··· DATA TO EXAMINE ···

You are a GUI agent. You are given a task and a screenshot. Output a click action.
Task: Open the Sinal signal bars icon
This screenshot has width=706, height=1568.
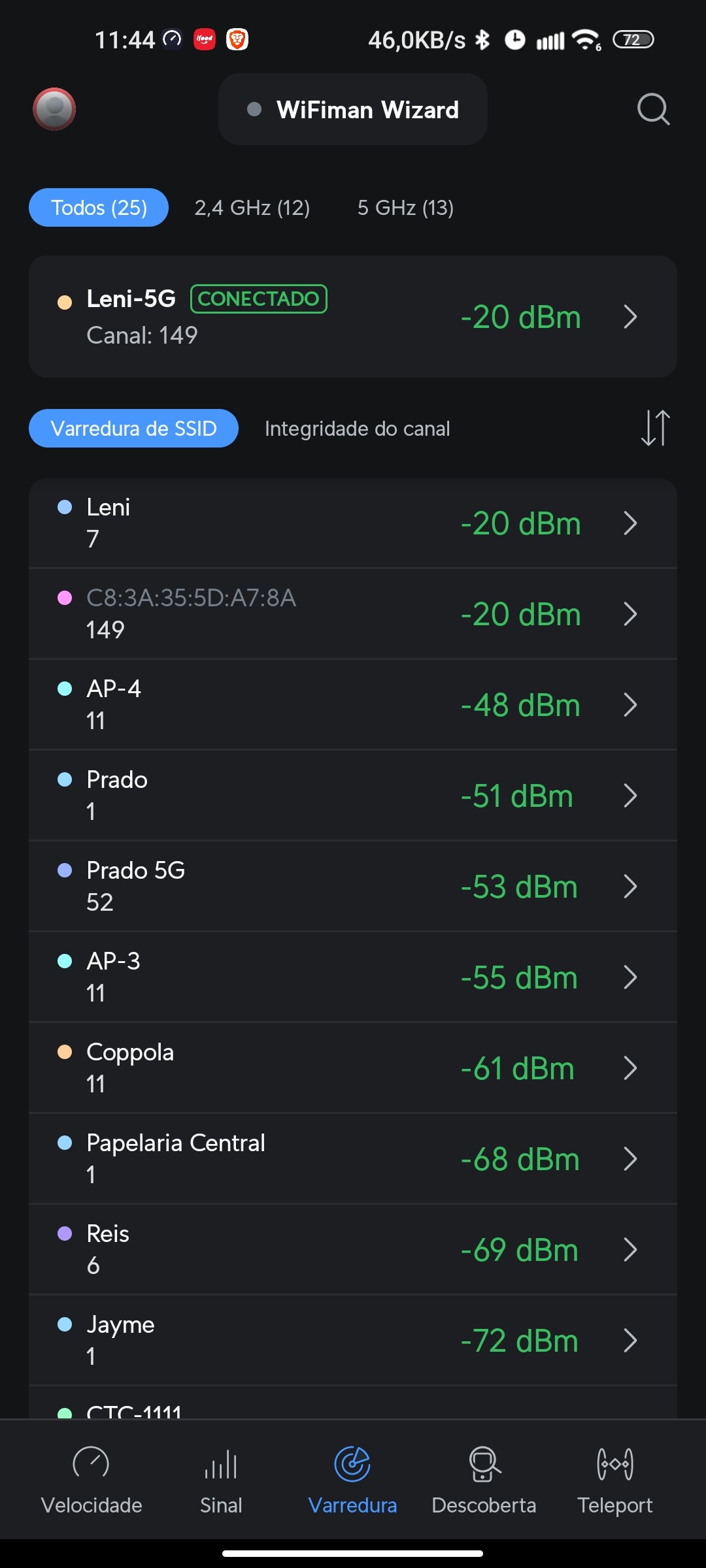coord(221,1463)
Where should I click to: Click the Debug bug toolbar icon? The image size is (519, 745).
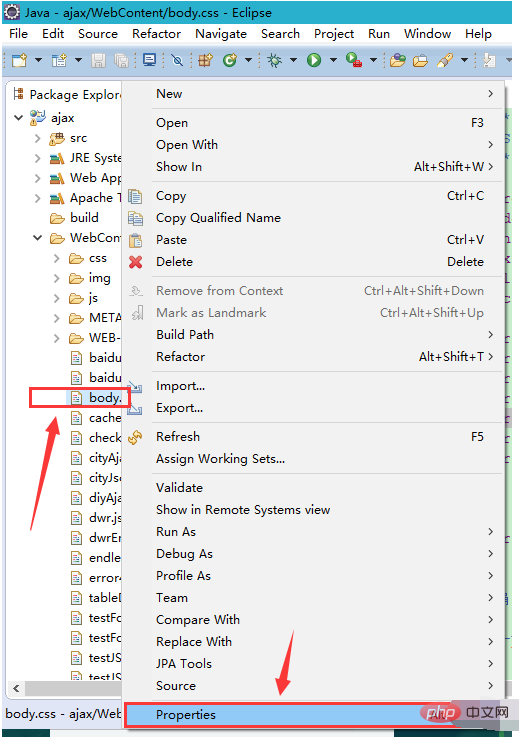[x=274, y=60]
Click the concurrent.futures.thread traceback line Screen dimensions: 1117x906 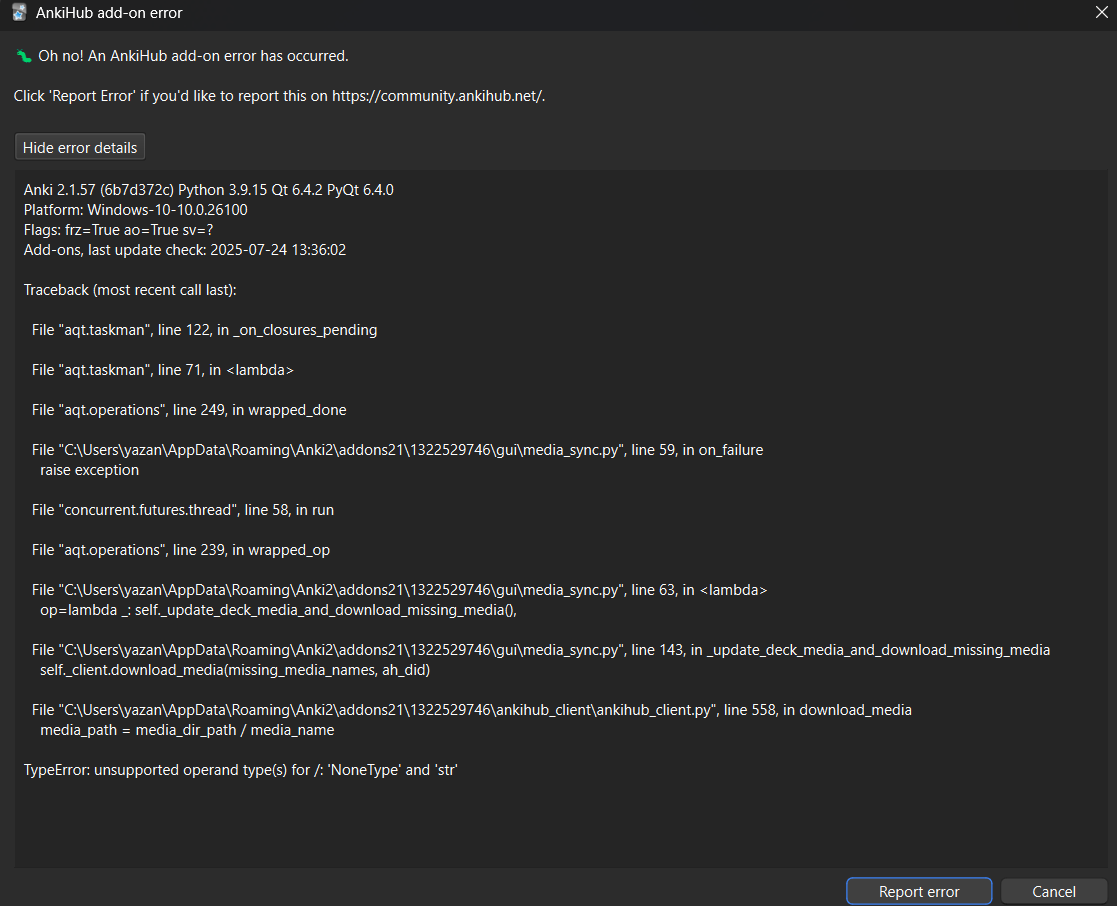click(182, 510)
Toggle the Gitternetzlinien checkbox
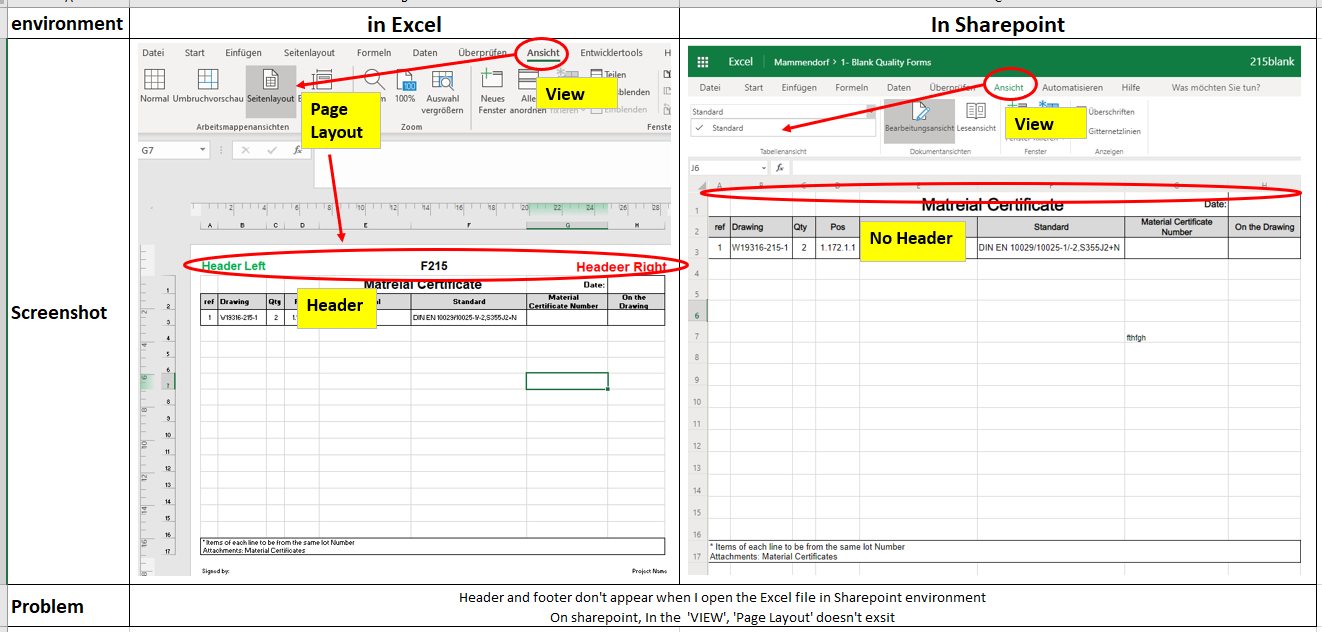The height and width of the screenshot is (632, 1322). [x=1116, y=129]
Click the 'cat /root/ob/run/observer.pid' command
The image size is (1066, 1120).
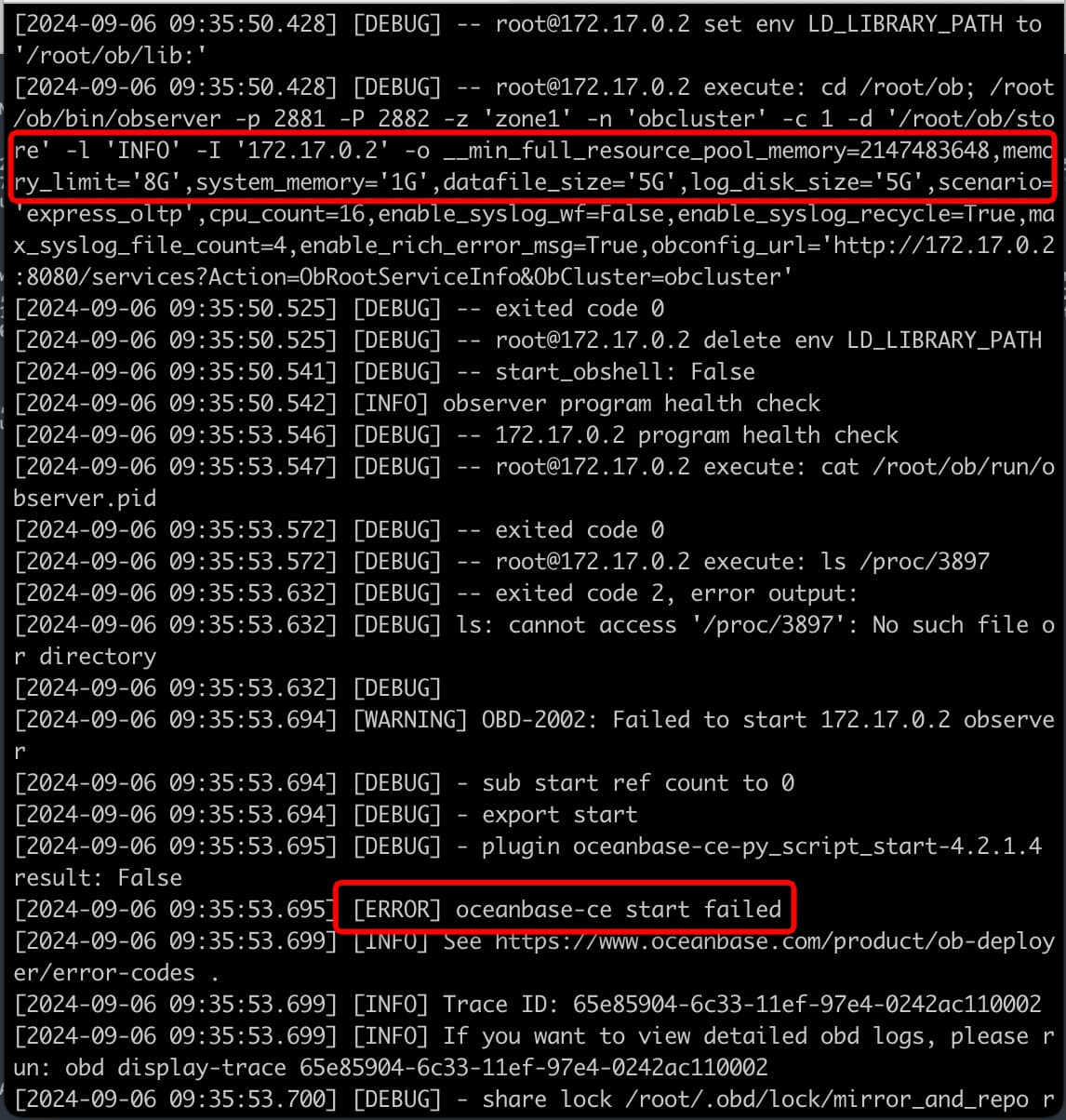pyautogui.click(x=533, y=482)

···

PROBLEM TO SOLVE:
Copy out, exactly and without pictures, each line from the one containing "Click the 'cat" through the final line of the entries, both ends included.

RESULT:
Click the 'cat /root/ob/run/observer.pid' command
The image size is (1066, 1120).
pyautogui.click(x=533, y=482)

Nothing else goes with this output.